This annual report is presented in compliance with the provisions of the Illinois Family Case Management Act, found at 410 ILCS 212, the purpose of which is to "provide for the establishment and recognition of a program of family case management to ensure and provide statewide wrap-around services targeted toward reducing the incidence of infant mortality, very low birth weight infants, and low birth weight infants within the state."
Illinois' infant mortality rate for 2007 (the latest year available) was 6.6 deaths for every 1,000 live births, the lowest rate in the state's history. The absolute number of infant deaths-1,196-was the lowest recorded.
The Illinois Department of Human Services (IDHS) helps to reduce the state's infant mortality rate through the integrated delivery of two programs - the Special Supplemental Nutrition Program for Women, Infants and Children (WIC) and Family Case Management (FCM). These programs serve 48 percent of all infants and 92 percent of the Medicaid-eligible infants born in Illinois. The Department supplements these statewide programs with targeted initiatives for women whose chances of giving birth prematurely are greater than average and for infants who have a greater-than-average chance of dying before their first birthday.
Program Success - The Department monitors the performance of the WIC and FCM programs on several short-term health status indicators. At the end of fiscal year 2010, performance on each indicator was as follows:
- The proportion of WIC-eligible children with health insurance was 95.9 percent;
- The proportion of fully-immunized one-year-olds in WIC was 85.3 percent;
- The proportion of fully-immunized two-year-olds in WIC was 78.8 percent;
- The proportion of WIC infants who are breastfed was 66.9 percent;
- The proportion of infants in WIC who were breastfed through six months was 28.8 percent;
- The proportion of children in FCM who received at least 3 well-child health care visits during the first year of life was up to 84.7 percent; and
- The proportion of women and infants active in either WIC or FCM are also enrolled in the other program was 90 percent.

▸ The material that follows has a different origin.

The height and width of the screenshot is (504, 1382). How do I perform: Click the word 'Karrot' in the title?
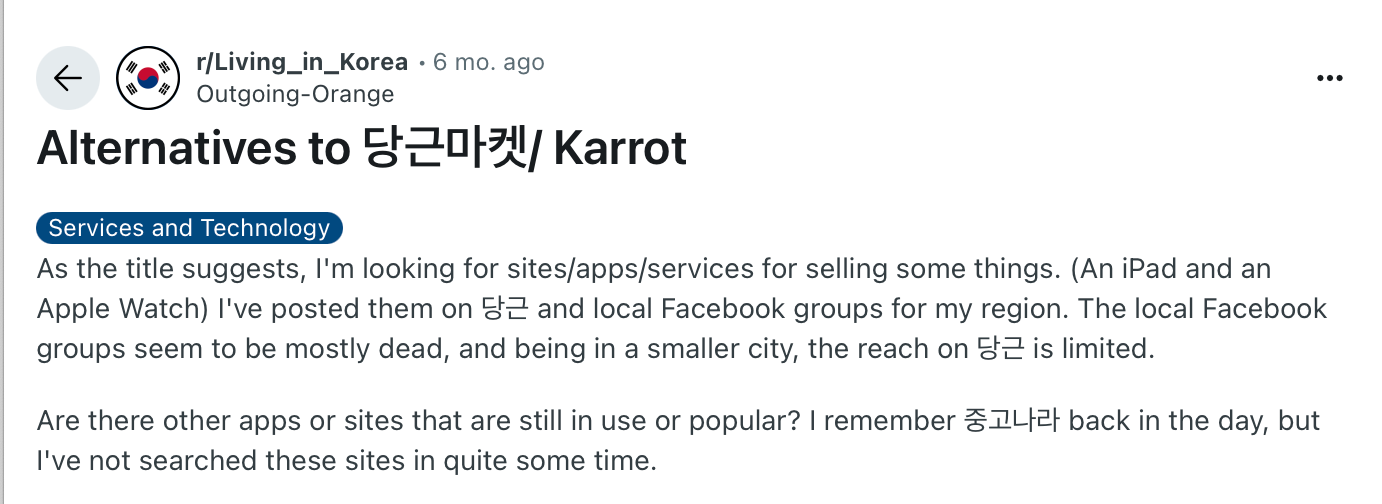[x=620, y=149]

Improved Health Status - For 10 consecutive years, infants born to Medicaid-eligible pregnant women who participated in both WIC and FCM have been found to be in better health than those born to Medicaid-eligible women who did not participate in either program. The rate of very low birth weight was 60 to 70 percent lower than that among non-participants, and the rate of infant mortality was 50 to 70 percent lower.
Fiscal Savings - In addition to the significant health benefits afforded by the WIC and FCM programs, Illinois' investment in these programs saves the State an average of $200 million each year in Medicaid expenditures. Those expenses for health care in the first year of life were 30 to 50 percent lower among dual-program participants than among non-participants in 2007.